--- To do ---
The full listing below should be returned without a single change.

(Data to process begins)

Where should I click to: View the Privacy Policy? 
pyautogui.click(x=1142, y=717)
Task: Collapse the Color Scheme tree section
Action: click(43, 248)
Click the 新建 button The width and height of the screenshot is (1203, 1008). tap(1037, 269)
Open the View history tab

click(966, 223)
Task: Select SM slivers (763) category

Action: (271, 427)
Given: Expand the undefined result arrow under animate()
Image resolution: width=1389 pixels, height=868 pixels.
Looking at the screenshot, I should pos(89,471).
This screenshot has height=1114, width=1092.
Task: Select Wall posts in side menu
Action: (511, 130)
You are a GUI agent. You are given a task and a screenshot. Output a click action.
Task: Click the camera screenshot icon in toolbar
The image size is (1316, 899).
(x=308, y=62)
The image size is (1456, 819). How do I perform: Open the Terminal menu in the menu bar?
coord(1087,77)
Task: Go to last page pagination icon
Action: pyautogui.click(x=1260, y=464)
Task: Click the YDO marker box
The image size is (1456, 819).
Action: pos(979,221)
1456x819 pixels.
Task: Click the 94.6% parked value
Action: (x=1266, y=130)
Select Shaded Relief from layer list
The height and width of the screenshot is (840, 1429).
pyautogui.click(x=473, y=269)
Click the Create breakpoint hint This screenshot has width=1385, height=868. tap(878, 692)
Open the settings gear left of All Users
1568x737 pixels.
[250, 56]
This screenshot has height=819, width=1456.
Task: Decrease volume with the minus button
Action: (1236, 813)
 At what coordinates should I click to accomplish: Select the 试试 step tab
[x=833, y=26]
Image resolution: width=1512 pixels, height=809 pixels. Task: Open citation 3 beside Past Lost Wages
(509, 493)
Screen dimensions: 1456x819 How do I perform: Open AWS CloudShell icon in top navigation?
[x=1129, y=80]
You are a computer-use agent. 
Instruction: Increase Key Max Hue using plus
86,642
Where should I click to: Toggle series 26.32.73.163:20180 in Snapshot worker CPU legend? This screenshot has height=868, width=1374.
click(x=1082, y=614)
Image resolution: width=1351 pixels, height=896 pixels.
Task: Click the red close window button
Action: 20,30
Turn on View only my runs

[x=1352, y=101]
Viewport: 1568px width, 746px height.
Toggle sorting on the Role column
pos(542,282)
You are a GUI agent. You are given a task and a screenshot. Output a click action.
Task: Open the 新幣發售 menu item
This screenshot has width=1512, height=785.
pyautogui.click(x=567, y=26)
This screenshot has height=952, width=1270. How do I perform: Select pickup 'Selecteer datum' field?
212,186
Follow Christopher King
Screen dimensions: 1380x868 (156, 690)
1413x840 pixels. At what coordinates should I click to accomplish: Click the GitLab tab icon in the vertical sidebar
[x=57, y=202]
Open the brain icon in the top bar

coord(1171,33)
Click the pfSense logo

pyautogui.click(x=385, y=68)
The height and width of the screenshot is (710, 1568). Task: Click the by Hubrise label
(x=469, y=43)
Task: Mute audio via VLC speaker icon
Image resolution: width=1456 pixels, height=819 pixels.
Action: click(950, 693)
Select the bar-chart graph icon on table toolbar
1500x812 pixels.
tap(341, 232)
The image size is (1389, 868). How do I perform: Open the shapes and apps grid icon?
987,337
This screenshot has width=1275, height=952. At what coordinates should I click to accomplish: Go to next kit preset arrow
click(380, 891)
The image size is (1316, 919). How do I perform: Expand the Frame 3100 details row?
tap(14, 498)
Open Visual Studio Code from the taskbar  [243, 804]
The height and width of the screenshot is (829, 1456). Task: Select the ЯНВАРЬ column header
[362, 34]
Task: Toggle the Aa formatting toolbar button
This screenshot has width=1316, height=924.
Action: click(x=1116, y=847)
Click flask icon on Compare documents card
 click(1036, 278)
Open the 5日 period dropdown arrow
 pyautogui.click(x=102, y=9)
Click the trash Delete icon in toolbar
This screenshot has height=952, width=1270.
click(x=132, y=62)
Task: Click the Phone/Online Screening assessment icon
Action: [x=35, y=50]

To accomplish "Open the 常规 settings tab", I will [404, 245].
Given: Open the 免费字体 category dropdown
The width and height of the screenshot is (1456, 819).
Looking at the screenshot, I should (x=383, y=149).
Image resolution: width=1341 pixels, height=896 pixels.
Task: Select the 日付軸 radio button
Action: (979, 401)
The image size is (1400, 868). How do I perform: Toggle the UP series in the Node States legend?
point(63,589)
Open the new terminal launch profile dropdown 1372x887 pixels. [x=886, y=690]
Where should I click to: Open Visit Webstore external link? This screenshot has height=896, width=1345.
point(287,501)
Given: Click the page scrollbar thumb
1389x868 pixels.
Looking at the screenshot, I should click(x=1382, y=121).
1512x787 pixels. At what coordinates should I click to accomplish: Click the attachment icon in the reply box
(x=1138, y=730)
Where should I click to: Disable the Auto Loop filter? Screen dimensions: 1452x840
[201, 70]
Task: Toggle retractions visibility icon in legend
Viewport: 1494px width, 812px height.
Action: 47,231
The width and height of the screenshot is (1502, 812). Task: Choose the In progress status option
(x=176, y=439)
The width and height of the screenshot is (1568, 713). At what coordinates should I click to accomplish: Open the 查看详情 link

(Data to process ends)

--- Answer to this problem ---
Where should I click to: View the Privacy Policy? 
pyautogui.click(x=1142, y=717)
Task: Collapse the Color Scheme tree section
Action: click(43, 248)
Click the 新建 button The width and height of the screenshot is (1203, 1008). tap(1037, 269)
Open the View history tab

click(966, 223)
Task: Select SM slivers (763) category

Action: (271, 427)
Given: Expand the undefined result arrow under animate()
Image resolution: width=1389 pixels, height=868 pixels.
Looking at the screenshot, I should pos(89,471).
This screenshot has height=1114, width=1092.
Task: Select Wall posts in side menu
Action: (511, 130)
You are a GUI agent. You are given a task and a screenshot. Output a click action.
Task: Click the camera screenshot icon in toolbar
The image size is (1316, 899).
(x=308, y=62)
The image size is (1456, 819). How do I perform: Open the Terminal menu in the menu bar?
coord(1087,77)
Task: Go to last page pagination icon
Action: pyautogui.click(x=1260, y=464)
Task: Click the YDO marker box
The image size is (1456, 819).
Action: pos(979,221)
1456x819 pixels.
Task: Click the 94.6% parked value
Action: (x=1266, y=130)
Select Shaded Relief from layer list
The height and width of the screenshot is (840, 1429).
pyautogui.click(x=473, y=269)
Click the Create breakpoint hint This screenshot has width=1385, height=868. tap(878, 692)
Open the settings gear left of All Users
1568x737 pixels.
[250, 56]
This screenshot has height=819, width=1456.
Task: Decrease volume with the minus button
Action: (1236, 813)
 At what coordinates should I click to accomplish: Select the 试试 step tab
[x=833, y=26]
Image resolution: width=1512 pixels, height=809 pixels. Task: Open citation 3 beside Past Lost Wages
(509, 493)
Screen dimensions: 1456x819 How do I perform: Open AWS CloudShell icon in top navigation?
[x=1129, y=80]
You are a computer-use agent. 
Instruction: Increase Key Max Hue using plus
86,642
Where should I click to: Toggle series 26.32.73.163:20180 in Snapshot worker CPU legend? This screenshot has height=868, width=1374.
click(x=1082, y=614)
Image resolution: width=1351 pixels, height=896 pixels.
Task: Click the red close window button
Action: 20,30
Turn on View only my runs

[x=1352, y=101]
Viewport: 1568px width, 746px height.
Toggle sorting on the Role column
pos(542,282)
You are a GUI agent. You are given a task and a screenshot. Output a click action.
Task: Open the 新幣發售 menu item
This screenshot has width=1512, height=785.
pyautogui.click(x=567, y=26)
This screenshot has height=952, width=1270. How do I perform: Select pickup 'Selecteer datum' field?
212,186
Follow Christopher King
Screen dimensions: 1380x868 (156, 690)
1413x840 pixels. At what coordinates should I click to accomplish: Click the GitLab tab icon in the vertical sidebar
[x=57, y=202]
Open the brain icon in the top bar

coord(1171,33)
Click the pfSense logo

pyautogui.click(x=385, y=68)
The height and width of the screenshot is (710, 1568). Task: Click the by Hubrise label
(x=469, y=43)
Task: Mute audio via VLC speaker icon
Image resolution: width=1456 pixels, height=819 pixels.
Action: click(950, 693)
Select the bar-chart graph icon on table toolbar
1500x812 pixels.
tap(341, 232)
The image size is (1389, 868). How do I perform: Open the shapes and apps grid icon?
987,337
This screenshot has width=1275, height=952. At what coordinates should I click to accomplish: Go to next kit preset arrow
click(380, 891)
The image size is (1316, 919). How do I perform: Expand the Frame 3100 details row?
tap(14, 498)
Open Visual Studio Code from the taskbar  [243, 804]
The height and width of the screenshot is (829, 1456). Task: Select the ЯНВАРЬ column header
[362, 34]
Task: Toggle the Aa formatting toolbar button
This screenshot has width=1316, height=924.
Action: click(x=1116, y=847)
Click flask icon on Compare documents card
 click(1036, 278)
Open the 5日 period dropdown arrow
 pyautogui.click(x=102, y=9)
Click the trash Delete icon in toolbar
This screenshot has height=952, width=1270.
click(x=132, y=62)
Task: Click the Phone/Online Screening assessment icon
Action: [x=35, y=50]

To accomplish "Open the 常规 settings tab", I will [404, 245].
Given: Open the 免费字体 category dropdown
The width and height of the screenshot is (1456, 819).
Looking at the screenshot, I should (x=383, y=149).
Image resolution: width=1341 pixels, height=896 pixels.
Task: Select the 日付軸 radio button
Action: (979, 401)
The image size is (1400, 868). How do I perform: Toggle the UP series in the Node States legend?
point(63,589)
Open the new terminal launch profile dropdown 1372x887 pixels. [x=886, y=690]
Where should I click to: Open Visit Webstore external link? This screenshot has height=896, width=1345.
point(287,501)
Given: Click the page scrollbar thumb
1389x868 pixels.
Looking at the screenshot, I should click(x=1382, y=121).
1512x787 pixels. At what coordinates should I click to accomplish: Click the attachment icon in the reply box
(x=1138, y=730)
Where should I click to: Disable the Auto Loop filter? Screen dimensions: 1452x840
[201, 70]
Task: Toggle retractions visibility icon in legend
Viewport: 1494px width, 812px height.
Action: 47,231
The width and height of the screenshot is (1502, 812). Task: Choose the In progress status option
(x=176, y=439)
The width and height of the screenshot is (1568, 713). At what coordinates should I click to accomplish: Open the 查看详情 link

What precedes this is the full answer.